Pemerintah menargetkan pertumbuhan ekonomi pada tahun ini 5,4%. Sementara Bank Sentral memproyeksikan ekonomi akan tumbuh 5,1%-5,5%. "Current account deficit (defisit transaksi berjalan) kita sedikit meningkat pada kisaran 2%-2,5% terhadap PDB," kata Dody, Kamis malam (18/1/2018).
Disebutkan, neraca transaksi berjalan merupakan indikator ekspor-impor barang, serta sektor jasa dari Indonesia ke negara lain. Jika nilai neraca transaksi berjalan defisit atau minus, berarti negara tersebut masih mengimpor lebih banyak barang dan jasa daripada mengekspor. Sebaliknya, jika defisitnya mengecil berarti menunjukkan perbaikan dalam aktivitas ekspor-impor barang dan jasa.
Dony mengatakan pada kuartal IV 2017, defisit transaksi berjalan akan berada pada kisaran 2% dari PDB. Sementara hingga kuartal III 2017, defisit transaksi berjalan sebesar 1,65%. "Ini masih sehat karena level di bawah 3%," ujar Dody.
Nah, faktor kenaikan harga minyak dunia tahun ini juga menjadi pengaruh untuk laju impor. Terkait itu, hingga saat ini Indonesia merupakan negara net importir migas makanya kenaikan harga minyak akan menambah defisit neraca perdagangan migas.

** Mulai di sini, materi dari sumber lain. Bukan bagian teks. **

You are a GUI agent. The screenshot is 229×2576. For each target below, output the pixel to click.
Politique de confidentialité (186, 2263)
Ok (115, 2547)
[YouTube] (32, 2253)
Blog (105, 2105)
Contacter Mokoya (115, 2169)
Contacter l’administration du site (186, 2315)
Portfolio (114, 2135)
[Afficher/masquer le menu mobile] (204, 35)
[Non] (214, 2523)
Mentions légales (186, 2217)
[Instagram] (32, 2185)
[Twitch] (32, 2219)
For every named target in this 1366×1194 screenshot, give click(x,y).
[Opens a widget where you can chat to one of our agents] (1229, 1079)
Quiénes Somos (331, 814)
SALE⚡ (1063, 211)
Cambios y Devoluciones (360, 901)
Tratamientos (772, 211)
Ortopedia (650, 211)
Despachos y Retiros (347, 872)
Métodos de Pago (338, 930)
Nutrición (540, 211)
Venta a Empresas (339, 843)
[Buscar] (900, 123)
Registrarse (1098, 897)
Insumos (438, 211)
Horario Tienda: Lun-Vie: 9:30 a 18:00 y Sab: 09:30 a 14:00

Kenaikan harga minyak yang hampir menyentuh US$70 per barel juga berpotensi membebani neraca jasa. Pembayaran jasa pengangkutan akan bertambah seiring peningkatan aktivitas ekspor-impor Indonesia. BI memperkirakan defisit transaksi berjalan tahun ini tidak akan melebihi 2%-2,5% dari PDB. Kondisi demikian masih batas aman dan terkendali.